Aquí publicando de la nada.
XXVI
Labios
…
.
Observo la tonalidad de tonos purpuras que en este momento decoran mi ojo izquierdo, y no puedo evitar arrojar un quejido alto.
El moretón, mi condena silenciosa, se presenta con orgullo y ajeno a mi dilema.
Para empezar, ¿por qué fue que creí que podría tener una pelea y salir ileso de ella?
"¡En el rostro no!". Ya no existe el honor entre caballeros, eso es seguro.
- ¿Hermano?
Giro. Hima me mira desde la entrada del baño. En sus manos lleva una bolsa de verduras congeladas, que no duda en extenderme.
- Gracias -tengo que aclarar mi garganta. A esta altura dudo que haya mucho por hacer para evitar la inflamación, pero de todas formas cubro mi ojo con ella. Para mi sorpresa, el plástico frío resulta un alivio momentáneo.
- ¿Cómo fue que sucedió? -ella consulta. Yo tengo que contenerme para no responder lo que tengo en la punta de la lengua.
Que esto, mi ojo morado, es la esperada consecuencia de ser un idiota presumido y hablador.
"Así es, nada menos que el primer lugar, ¿qué hay de ti?, ¿repetirás otro año, Iwabee?".
Yo podría ser el tipo de chicos que acepta sus victorias en silencio, pero en lugar de eso tengo la extraña necesidad de presumir mis victorias. Incluso si no son mías, realmente. A menos que, en un sentido perverso, haber conseguido el primer lugar haciendo trampa pueda considerarse una victoria.
- Me golpee contra una puerta -mi evidente mentira consigue que mi hermana esboce una pequeña sonrisa, como si estuviese diciendo "ay, hermano, ¿por qué te gusta tanto meterte en líos?".
Y por mirar esa sonrisa, es que no consigo notar los pasos en la escalera sino hasta que es tarde.
- Himawari, ¿qué has hecho con…?
Mamá entra en el pasillo, justo a tiempo para sorprenderme con la bolsa de vegetales congelados cubriendo parte de mi rostro.
Bueno, ya he sido descubierto.
Ella avanza hasta nuestra dirección, mientras que Hima se retira en silencio directo hacia su propio cuarto. Supongo que ni siquiera su terrible terquedad y su monstruosa fuerza es suficiente para intentar enfrentar el terror que puede ser mamá al enojarse.
Suspiro y busco a mamá con la mirada de una buena vez.
- Boruto… -y en la forma de decir mi nombre encuentro enfado y decepción.
- Lo siento, mamá -su mirada se ablanda entonces, y se vuelve amable y comprensiva incluso si no lo merezco.
- ¿Qué sucedió esta vez? ¿Ese chico volvió a lastimarte? -su preocupación me hace sentir tremendamente culpable, tanto que soy incapaz de mentir. Supongo que entonces es como ella se da cuenta de que me he metido en un lío por mi cuenta-. Boruto, sabes que cuando tu padre vea ese golpe…
- Lo sé. Estaré en problemas con el viejo.
Ella aprieta sus labios con fuerza. Lo que sea que esté pensando, decide omitirlo. Pienso en todas las veces que la he visto hacer ese gesto por causa de papá, y en lo terrible que soy por ser el causante en esta ocasión.
- ¿Puedes prometerme que no volverá a ser cómo antes?
Estoy seguro de que por "antes" debe referirse a las veces que volví a casa repleto de golpes que no desaparecieron en meses. No hace tanto tiempo, en realidad.
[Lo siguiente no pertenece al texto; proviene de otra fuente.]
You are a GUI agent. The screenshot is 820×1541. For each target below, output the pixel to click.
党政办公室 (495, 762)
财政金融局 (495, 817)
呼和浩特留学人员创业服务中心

A mamá debe preocuparle que volvamos a esa rutina. No solo por mí, sino también por los problemas que hubo con papá en aquel momento.
Después de todo, el internado militar siempre seguirá siendo una amenaza silenciosa para mí.
Entonces, ¿debería prometer algo así?
- Lo prometo -no sé si ella ve mi duda. Si lo hace, no dice nada, tan solo se dedica a suspirar y se dirige hacia las escaleras nuevamente.
Vuelvo a mi propio cuarto, y tomo asiento sobre la cama con la bolsa de vegetales aún en mi rostro, congelando mis dedos. Miro la hora en mi teléfono celular y calculo el tiempo que falta antes de que papá llegué a cenar y tenga que castigarme.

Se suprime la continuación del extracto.